Determining the Magic Wavelength Without Modulation of the Trap Depth

Abstract

In this paper, the magic wavelength of the ⁸⁷Sr optical lattice clock is determined by a method that bypasses the need for lattice trap depth modulation. Instead, it relies on an additional AC Stark shift generated by a dipole beam operating near the frequency of the lattice light and oriented perpendicular to the optical lattice. The magic wavelength is inferred by measuring the AC Stark shift induced by the dipole beam as a function of its power under various frequency detunings. The effect of the dipole beam on the external states of the cold ensemble is evaluated through comparative analysis of the radial and axial sideband spectra, both with and without the dipole beam. Variations in density shift resulting from changes in external states are evaluated using comprehensive numerical calculations.

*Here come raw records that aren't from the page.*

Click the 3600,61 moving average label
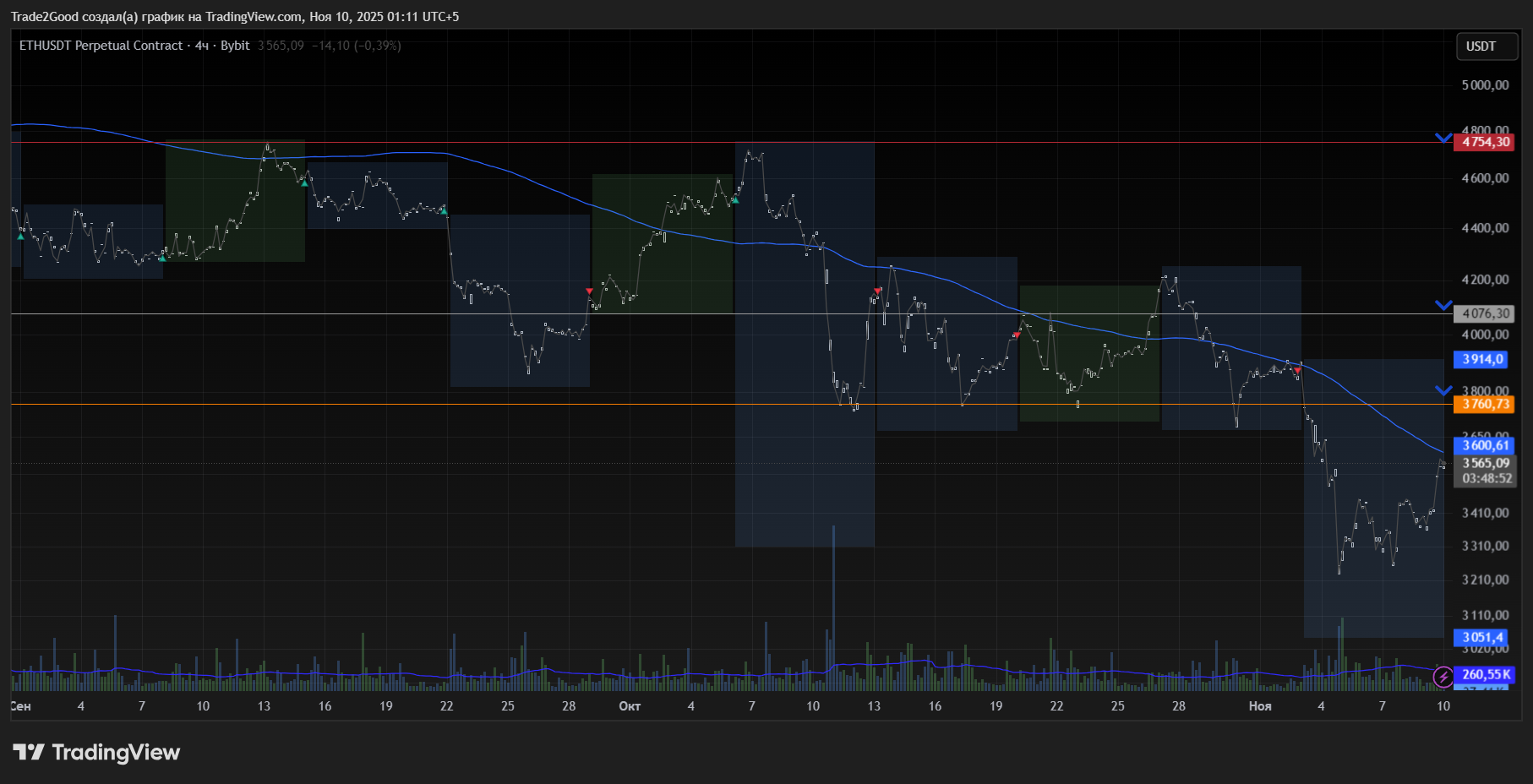The image size is (1533, 784). (x=1486, y=445)
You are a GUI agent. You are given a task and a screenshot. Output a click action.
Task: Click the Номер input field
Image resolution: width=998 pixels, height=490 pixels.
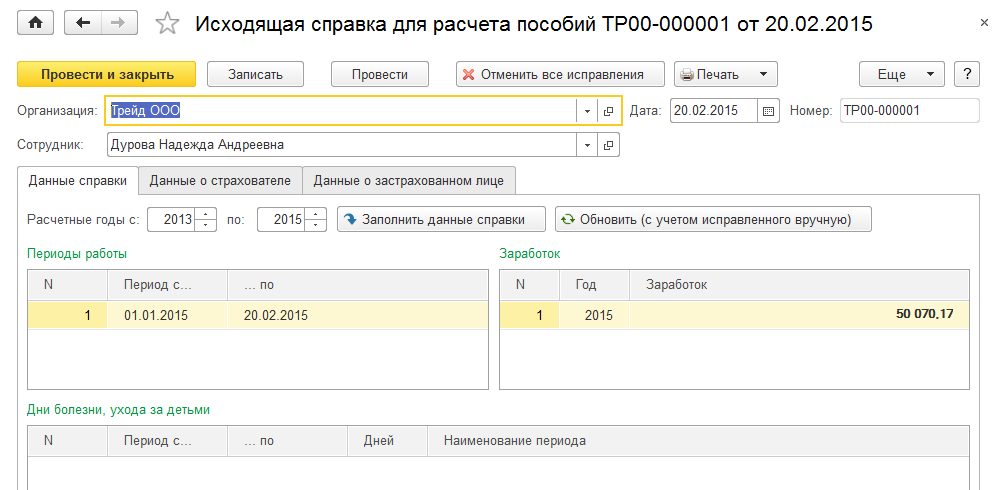pyautogui.click(x=908, y=111)
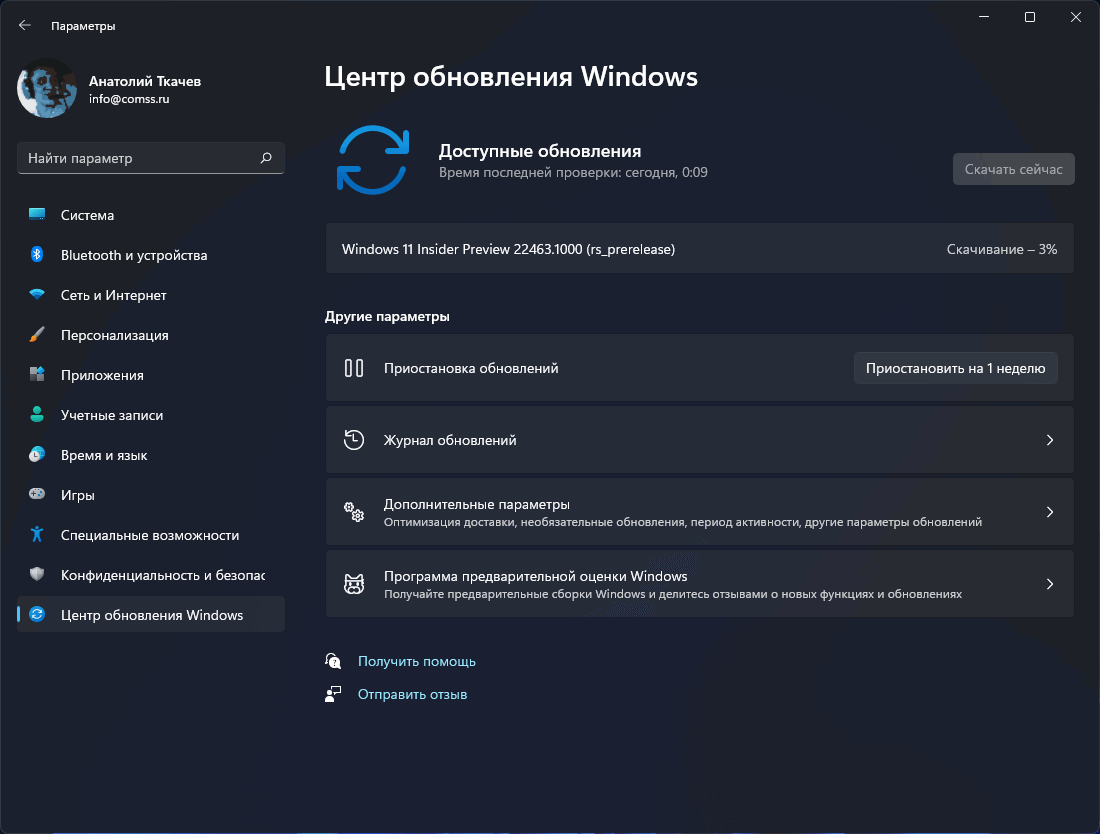Click the clock icon next to Журнал обновлений
The image size is (1100, 834).
[353, 440]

By avoiding trap depth modulation, this method effectively suppresses the influence of the density shift, thereby offering a promising avenue for accurately determining the magic wavelength.

1. Introduction

Using an optical tweezer or lattice to trap neutral atoms in the Lamb–Dicke limit effectively suppresses the Doppler shift and the photon-recoil shift during the interrogation of specific transitions [1,2]. Operating the optical lattice near the magic frequency induces a low-level energy shift that is uniform between ground and excited states [2,3,4,5], thereby facilitating long coherent times between the cold ensemble and the optical field. This characteristic is pivotal for various quantum appliances and sciences reliant on light-trapped neutral atoms, including optical lattice clocks (OLCs) [6,7,8,9,10,11,12], quantum computing [13,14], and quantum simulation [15,16].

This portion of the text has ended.